§ Tarea propuesta:
Responda estas preguntas según la noticia sobre el fallo de la Corte Suprema argentina que aparece a continuación:
1. ¿Qué cuenta doble la llamada ley 2x1?
2. ¿Qué magistrado votó a favor y qué cargo ocupa?
3. ¿A qué represor beneficiaron con el 2x1 a principios de mayo de 2017?

§ Texto de estudio:
--------------------------------

La Corte Suprema de Argentina rechazó hoy recortar la pena a Rufino Batalla, un represor acusado de delitos de lesa humanidad durante la última dictadura militar, lo que sentó un precedente para evitar que otros condenados sean beneficiados con libertad anticipada.

La llamada ley 2x1 que contabiliza doble el tiempo que los condenados han pasado en prisión fue rechazada por los jueces Ricardo Lorenzetti, Carlos Maqueda, Horacio Rosatti y Elena Highton de Nolasco.

El único magistrado que votó a favor fue el presidente de la Corte, Carlos Rosenkrantz, quien ya había adelantado su posición, lo que hacía temer a los organismos de derechos humanos que se impusiera una norma que equivale a dotar de impunidad a los represores.

De esta manera, el máximo órgano de justicia cambió de criterio, ya que a principios de mayo de 2017 Highton, Rosenkrantz y Rosatti beneficiaron con el 2x1 al represor Luis Muiña, condenado en 2011 por el secuestro y desaparición de trabajadores de un hospital.

El recorte de su pena abrió la puerta a que cientos de acusados de secuestro, asesinato, tortura o de apropiarse de bebés durante la dictadura, pudieran quedar en libertad a pesar de que fueron condenados por delitos probados.

En ese momento, la decisión provocó movilizaciones históricas en contra del fallo, con marchas multitudinarias en todo el país que demostró que en la sociedad argentina hay un consenso para castigar los crímenes de la dictadura.

--------------------------------

Registros almacenados
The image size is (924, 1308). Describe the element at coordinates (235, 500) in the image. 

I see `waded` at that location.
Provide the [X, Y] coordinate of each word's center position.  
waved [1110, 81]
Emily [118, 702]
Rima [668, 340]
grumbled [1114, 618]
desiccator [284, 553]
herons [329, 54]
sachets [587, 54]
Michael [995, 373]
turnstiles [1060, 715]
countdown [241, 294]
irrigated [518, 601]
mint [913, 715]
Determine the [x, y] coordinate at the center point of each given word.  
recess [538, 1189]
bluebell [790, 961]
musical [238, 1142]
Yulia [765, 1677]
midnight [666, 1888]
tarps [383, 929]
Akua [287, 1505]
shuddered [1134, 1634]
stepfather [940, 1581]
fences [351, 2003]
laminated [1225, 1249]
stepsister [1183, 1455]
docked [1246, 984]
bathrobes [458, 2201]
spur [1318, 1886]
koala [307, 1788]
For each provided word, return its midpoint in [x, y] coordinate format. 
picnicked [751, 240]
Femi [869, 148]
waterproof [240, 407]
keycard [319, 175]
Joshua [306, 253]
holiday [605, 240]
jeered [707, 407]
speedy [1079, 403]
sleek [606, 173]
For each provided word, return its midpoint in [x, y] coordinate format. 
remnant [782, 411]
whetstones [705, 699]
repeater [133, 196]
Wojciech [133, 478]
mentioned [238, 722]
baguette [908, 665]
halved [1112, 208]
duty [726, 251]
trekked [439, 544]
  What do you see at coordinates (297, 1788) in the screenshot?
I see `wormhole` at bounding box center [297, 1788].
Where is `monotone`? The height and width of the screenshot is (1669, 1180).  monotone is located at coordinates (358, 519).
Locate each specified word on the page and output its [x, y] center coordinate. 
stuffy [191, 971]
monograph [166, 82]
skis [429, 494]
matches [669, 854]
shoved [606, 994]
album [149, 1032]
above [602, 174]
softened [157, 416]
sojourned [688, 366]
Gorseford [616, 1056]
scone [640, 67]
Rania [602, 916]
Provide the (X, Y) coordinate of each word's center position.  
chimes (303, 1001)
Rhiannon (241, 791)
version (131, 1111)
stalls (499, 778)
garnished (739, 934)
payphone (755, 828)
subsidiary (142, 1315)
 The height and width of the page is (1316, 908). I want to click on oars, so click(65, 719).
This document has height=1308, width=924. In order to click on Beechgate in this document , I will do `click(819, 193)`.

--------------------------------

§ Solución:
1. El tiempo que los condenados han pasado en prisión.
2. Carlos Rosenkrantz, presidente de la Corte.
3. A Luis Muiña.